Director Mangold makes the motel an isolated, gothic location: It's frequently back-lit with lightning bolts like Castle Frankenstein, and spidery palm fronds lean into shadowy corners. Characters shudder at ominous arrivals on this archetypal dark and stormy night. But the level of violence makes the film not moody but lurid: One murder is accurately described with the verb "lop."
As a whodunit, Identity keeps us on our toes, shifting our suspicions from John Hawkes' squirrelly desk clerk to Busey's shark-toothed convict to Cusack's character, who takes medication to prevent blackouts. Cusack's understatement nicely plays against Identity's over-the-top tone: He may have started his career in teen roles, but now he's convincing as the most mature adult in the room.
Amanda Peet plays the same kind of sexual provocateur in every film, but she can find the vulnerability underneath the moxie. The rest of the ensemble gets few opportunities to go beyond their characters' thumbnail descriptions. Clea DuVall spends much of the film in weepy hysteria, shot unflatteringly from below.
Screenwriter Michael Cooney leaves enough clues for you to anticipate key plot points, but then he makes a third-act revelation that tries to out-twist The Twilight Zone, rewriting the rules so brazenly that he'll tick off many ticket buyers. Once you know what the film is really about, you lose a little emotional stake in it -- Cooney leaves out a few pieces of the narrative puzzle -- but it makes for the film's most eerie effects.

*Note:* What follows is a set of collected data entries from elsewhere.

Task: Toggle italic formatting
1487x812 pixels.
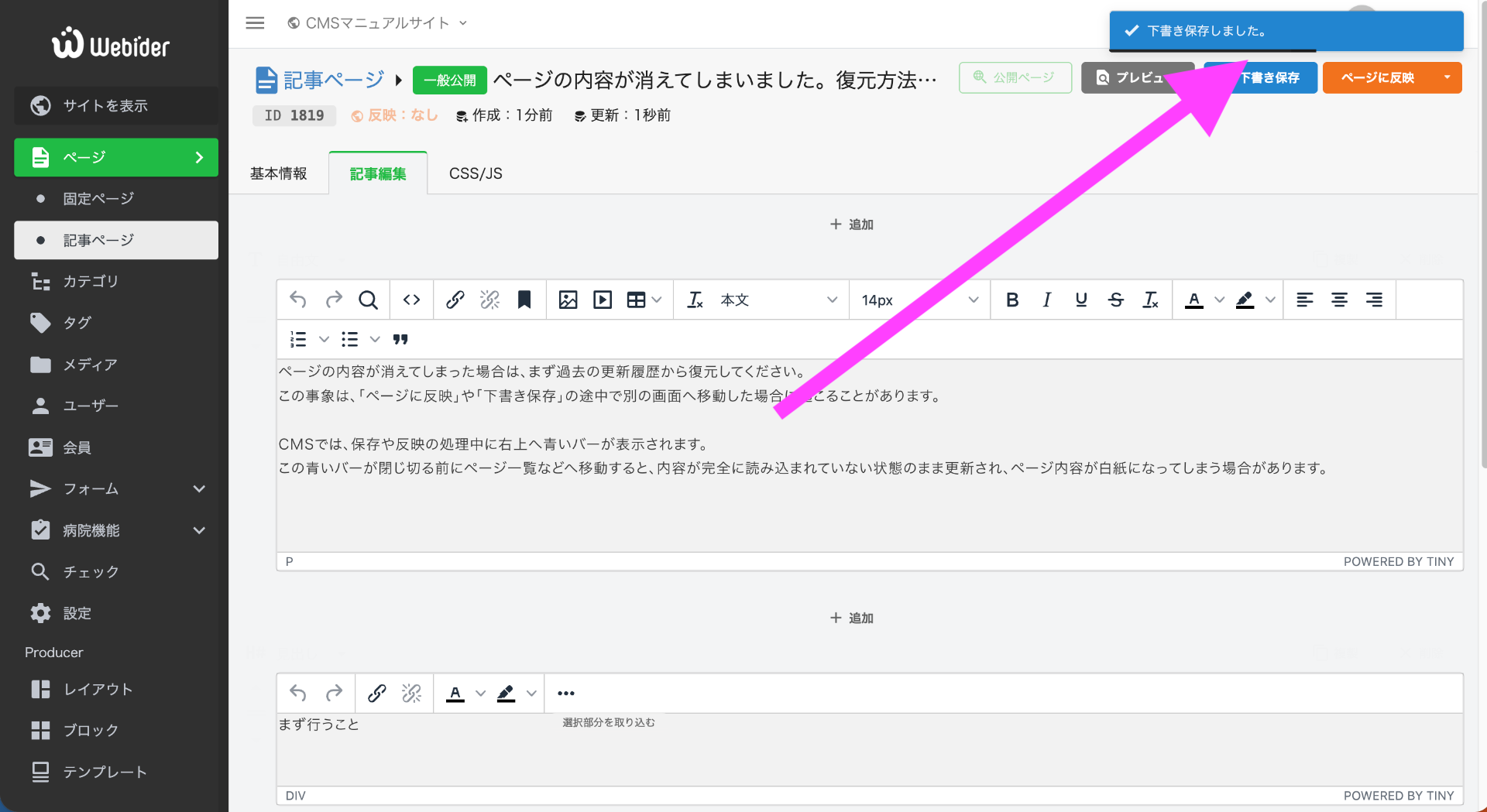Action: tap(1046, 300)
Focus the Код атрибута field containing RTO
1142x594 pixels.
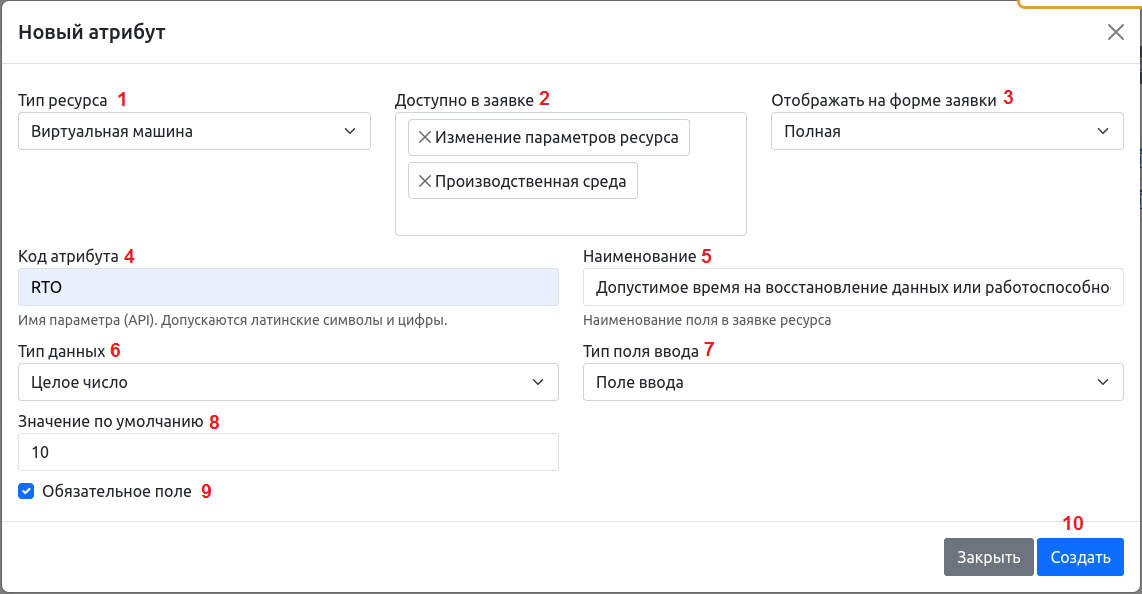(288, 287)
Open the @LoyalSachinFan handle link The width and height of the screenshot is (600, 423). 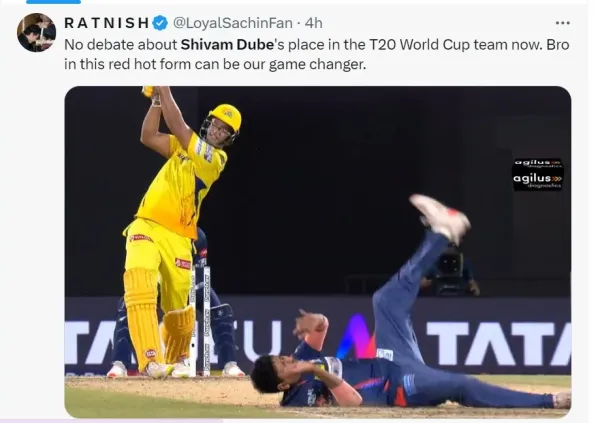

A victim-to-be makes explicit reference to Agatha Christie's Ten Little Indians, one of Identity's clear influences (the motel even has its own Indian burial ground). If Christie, the grand dame of English murder mysteries, were to somehow see Identity, she'd probably be shocked into dropping her pen and gardening for the rest of her days. Fans of the Scream movies, however, should eat Identity up.